▶ **INSTRUCTIONS TO FOLLOW**:
The answer is a stretch of the material below, returned exactly: the line containing "Task: Select the 保護 tab", the line containing "555x416 pixels.", and all lines between.

+++ EXCERPTED RECORDS

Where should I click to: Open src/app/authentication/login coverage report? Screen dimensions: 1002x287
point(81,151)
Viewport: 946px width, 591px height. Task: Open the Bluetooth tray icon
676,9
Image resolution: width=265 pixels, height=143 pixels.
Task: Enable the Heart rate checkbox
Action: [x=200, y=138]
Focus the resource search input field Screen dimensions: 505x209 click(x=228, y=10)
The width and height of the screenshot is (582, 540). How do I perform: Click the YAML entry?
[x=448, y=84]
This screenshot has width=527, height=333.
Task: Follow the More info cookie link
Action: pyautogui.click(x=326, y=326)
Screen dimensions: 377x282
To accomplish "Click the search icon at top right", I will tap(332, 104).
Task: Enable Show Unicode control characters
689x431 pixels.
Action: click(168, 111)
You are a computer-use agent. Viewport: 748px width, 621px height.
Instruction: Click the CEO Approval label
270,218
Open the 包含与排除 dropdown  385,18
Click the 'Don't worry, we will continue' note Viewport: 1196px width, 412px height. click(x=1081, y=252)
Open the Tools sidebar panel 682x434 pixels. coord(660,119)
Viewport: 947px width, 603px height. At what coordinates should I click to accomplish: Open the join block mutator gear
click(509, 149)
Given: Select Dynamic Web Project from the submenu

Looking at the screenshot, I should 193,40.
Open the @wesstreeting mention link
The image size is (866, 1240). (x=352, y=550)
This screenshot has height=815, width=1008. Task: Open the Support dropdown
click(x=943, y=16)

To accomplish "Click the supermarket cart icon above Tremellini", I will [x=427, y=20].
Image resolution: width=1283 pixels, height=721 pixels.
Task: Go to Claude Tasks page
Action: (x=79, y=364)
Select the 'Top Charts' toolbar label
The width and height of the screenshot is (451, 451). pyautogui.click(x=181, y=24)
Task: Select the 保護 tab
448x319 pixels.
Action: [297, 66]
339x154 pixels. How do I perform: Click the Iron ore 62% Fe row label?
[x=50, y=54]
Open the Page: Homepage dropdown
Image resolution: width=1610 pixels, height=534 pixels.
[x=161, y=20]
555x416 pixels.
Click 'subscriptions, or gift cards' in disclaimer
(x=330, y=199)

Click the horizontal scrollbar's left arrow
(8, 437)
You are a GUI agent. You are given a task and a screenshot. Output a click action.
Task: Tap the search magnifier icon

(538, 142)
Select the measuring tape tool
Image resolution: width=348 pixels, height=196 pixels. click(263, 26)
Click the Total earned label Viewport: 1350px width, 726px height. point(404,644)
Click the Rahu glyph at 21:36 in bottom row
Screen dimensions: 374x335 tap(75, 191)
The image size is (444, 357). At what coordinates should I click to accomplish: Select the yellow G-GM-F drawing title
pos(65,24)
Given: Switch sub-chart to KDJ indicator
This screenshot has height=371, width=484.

++++++

▶ **RESPONSE FOR THIS EXERCISE**:
Task: Select the 保護 tab
448x319 pixels.
Action: [297, 66]
339x154 pixels. How do I perform: Click the Iron ore 62% Fe row label?
[x=50, y=54]
Open the Page: Homepage dropdown
Image resolution: width=1610 pixels, height=534 pixels.
[x=161, y=20]
555x416 pixels.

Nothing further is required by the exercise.